Dataset entries:
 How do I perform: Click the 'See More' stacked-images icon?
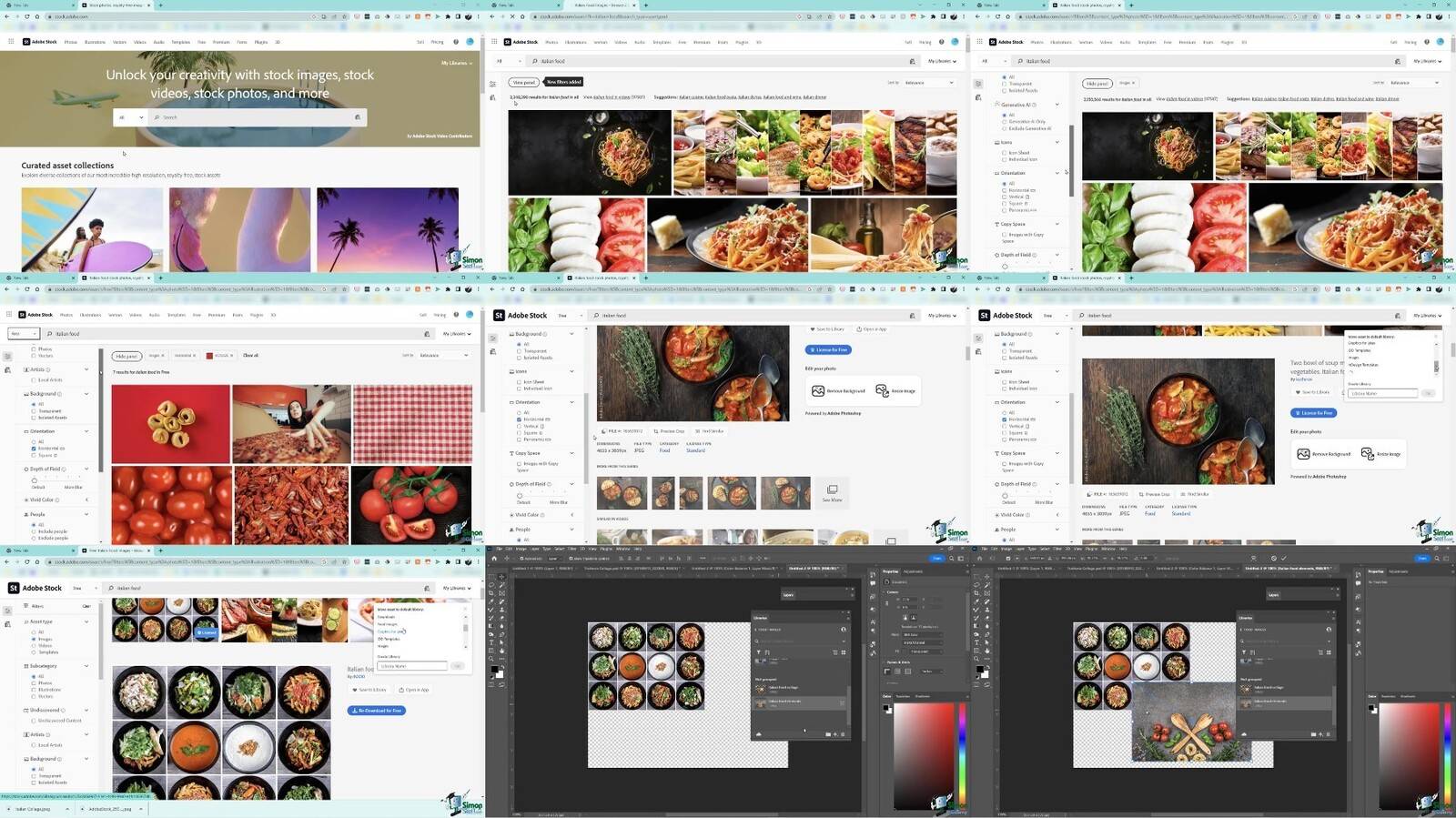pos(832,490)
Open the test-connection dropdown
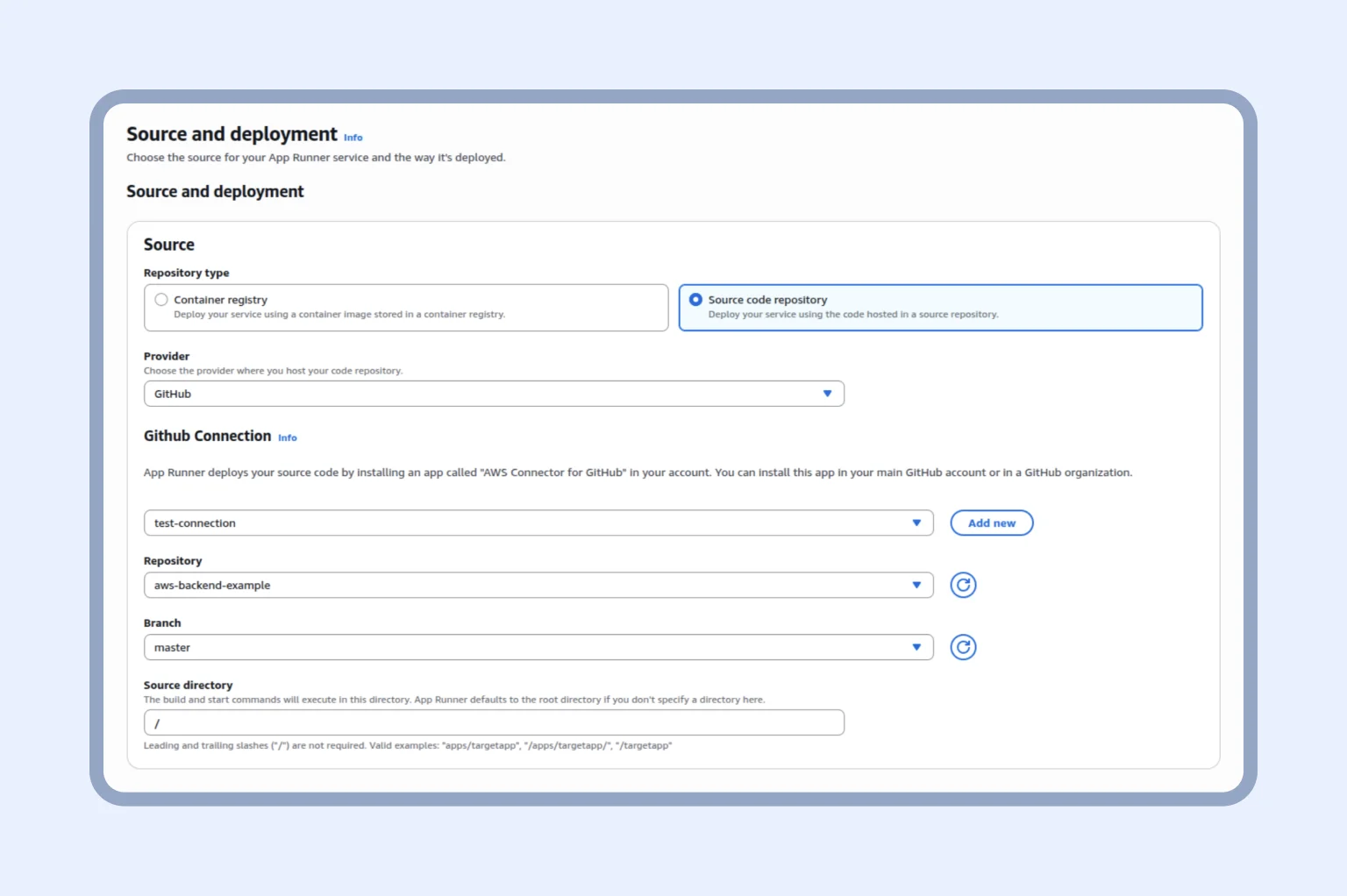The width and height of the screenshot is (1347, 896). (538, 523)
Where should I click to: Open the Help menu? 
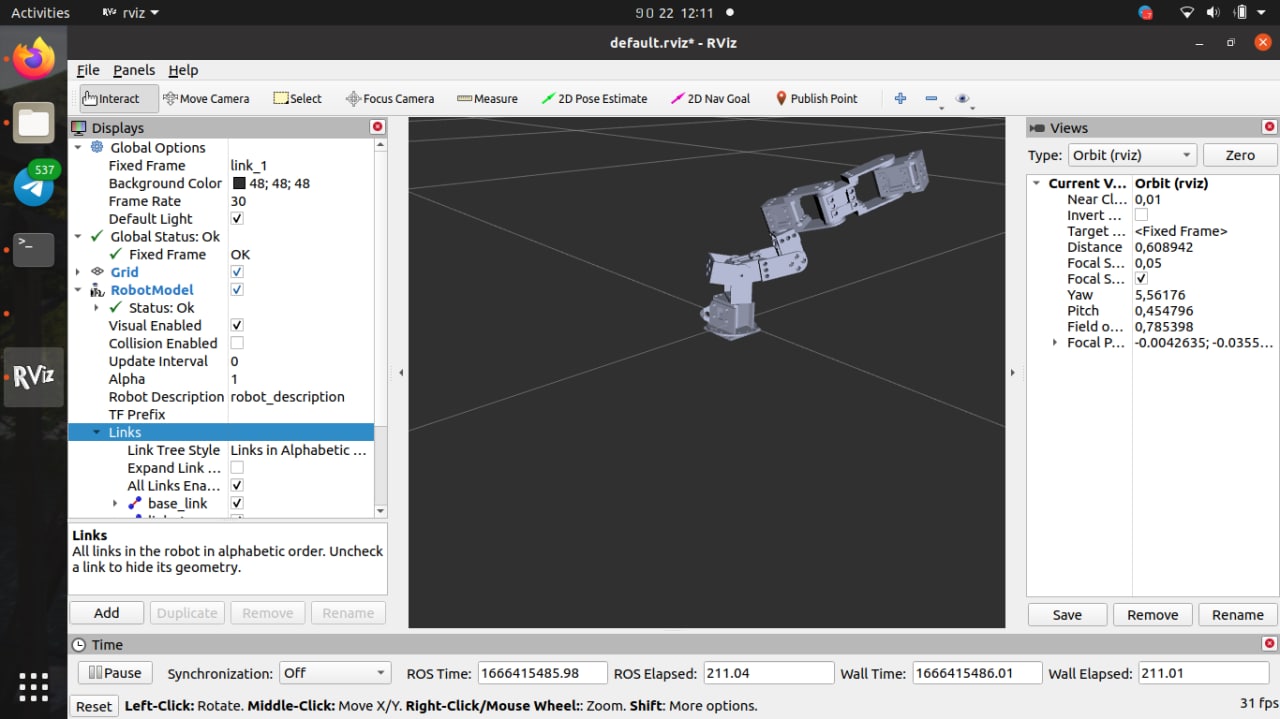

Work to be completed. Please transcribe each entry exactly and exclude any image it contains.

Answer section.
 How do I perform: Click the 'See More' stacked-images icon?
pos(832,490)
Open the test-connection dropdown
The width and height of the screenshot is (1347, 896). (538, 523)
Where should I click to: Open the Help menu? 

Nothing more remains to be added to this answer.